Esto explica además la ausencia de sentimientos dentro de los propios iconos. Esto es por esa visión divinizada de la creación que existe en ellos, una visión transfigurada como la luz contemplada en el Tabor. Cristo mismo, en los iconos de la pasión, se presenta bastante menos ensangrentado que en la tradición occidental. Esto es porque la propia pasión se contempla directamente con la luz de la resurrección, que tanto imbuye la teología y liturgia bizantina. Otro rasgo característico de dicha visión divinizada y sin emociones son los ojos. Estos parecen ser de otro mundo porque, como se ha dicho antes, buscan no hablar a las emociones sino al intelecto. Aún más, al alma de aquel que contempla el icono, que lo ha visitado. Porque así, al contemplarlo, el alma del fiel entra en un dulce diálogo entre lo que actualmente es y lo que está llamado a ser. Una criatura nueva, completamente transfigurada por la gracia de Cristo.
Conclusión
En resumen, aunque podría decirse muchos más, el icono es algo más que una simple obra de arte religioso, sino que es en lugar de una presencia, una ventana a la realidad divina. Para contemplar el icono se debe leer meditativamente como la Escritura. La preparación de la tabla del icono nos muestra que al contemplarlo, estamos ante algo más, ante un misterio más grande que se abre ante nosotros. La elaboración del mismo es una participación en la obra creadora de Dios, donde lo más importante es seguir la técnica que el genio artístico. La propia posibilidad de representar a Cristo en un icono nos recuerda el abajamiento de la encarnación, cuando el Hijo de Dios se hizo carne y habitó en la materia. Y sobre todo, que la contemplación divinizada de los santos en los iconos nos recuerda aquello a lo que estamos llamados a ser.
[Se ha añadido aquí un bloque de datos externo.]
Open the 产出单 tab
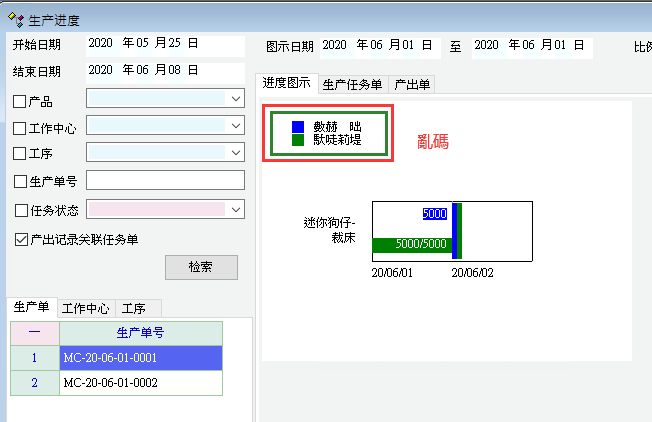652x422 pixels. [x=411, y=85]
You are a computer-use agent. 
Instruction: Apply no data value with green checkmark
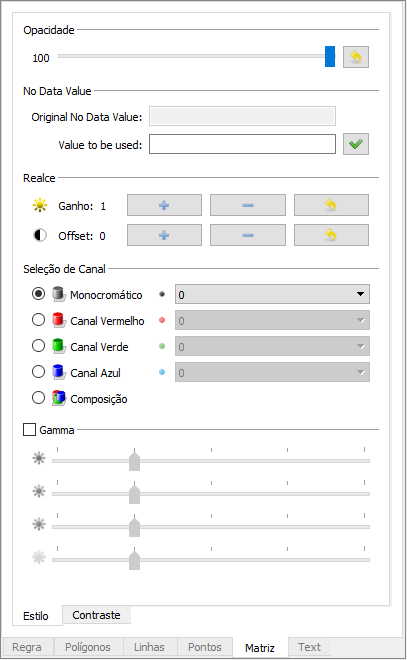pyautogui.click(x=356, y=144)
- Antonio Rafael Medialdea Villalba, op
Doctorando de la Universidad Pontificia santo Tomás de Aquino (Angelicum)
[1] Además de las obras mencionadas posteriormente, me he basado para mi meditación también en el material ofrecido por el padre Nidaa Ibrahim, del Orden de los Basilianos Salvatorianos pertenecientes a la Iglesia greco-católica Melquita, durante un curso en Roma sobre iconografía, El arte de escribir un icono. En el mismo se enseñó a escribir el Icono de Nuestra Señora de la Ternura.
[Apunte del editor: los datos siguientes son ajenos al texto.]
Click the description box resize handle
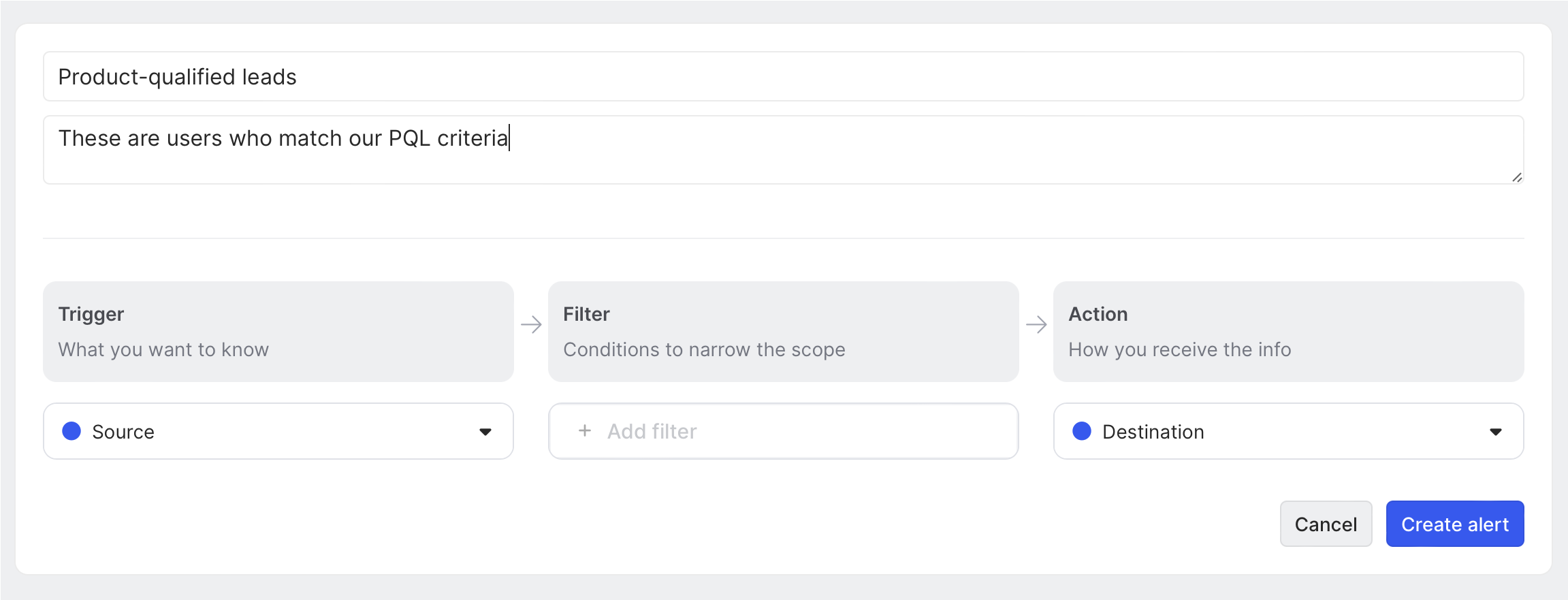 point(1517,178)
[2] L. A. Uspenski, La teología del Icono, Sígueme, Salamanca 2013, 31.
[3] Cf. C. Schönborn, El icono de Cristo. Una introducción teológica, Encuentro, Madrid 1999, 198-201.
[4] Ibid., 171.
[5] Cf. L. A. Uspenskij e V. Losskij, Il senso delle icone, Jaca Book, Milano 2007, 61.
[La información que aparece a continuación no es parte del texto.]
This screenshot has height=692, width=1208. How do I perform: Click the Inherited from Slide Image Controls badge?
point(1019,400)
[6] Cf. Nícola Cabasilas, La Divina Liturgia, Sources Chrétiennes (Edizione italiana), Bolonia 2021, 67.
[7] Otras de las disposiciones espirituales son, además del ayuno, son la confesión antes de cada vez que se escribe el icono, además las oraciones antes mencionadas. Además, como sostienen algunos, según la tradición sólo las personas célibes pueden escribir verdaderos iconos, teniendo unas oraciones de bendición propias para los iconógrafos que sería como un ministerio, cf. . P. Florenski, El iconostasio: una teoría de la estética, Sígueme, Salamanca 20182, 103-118.
[8] Existen un gran número de escuelas de iconografía y describir la metodología de cada una excedería el propósito de esta breve meditación. Cabe señalar que en algunas en vez de pintar las líneas lo que se hace es rallar la madera para darle más profundidad y que en otras el oro se mete casi al final del proceso de elaboración. He optado por seguir las líneas de las escuelas más extendidas y que se han mantenido más fieles a la escuela griega original.
[9] Es posible encontrar referencias a esta mezcla base también como proplasmos o sankir.
[10] Cf. P. Florenski, El iconostasio: una teoría de la estética, 58-62.
[11] Ibid., 166.
[12] Cf. L. A. Uspenski, La teología del Icono, 125-157.
[13] Cf. C. Schönborn, El icono de Cristo,175-176.
[14] Sin contar que la técnica de escribir el icono implica siempre ir de lo más oscuro a lo más claro.
[15] L. A. Uspenski, La teología del Icono, 166.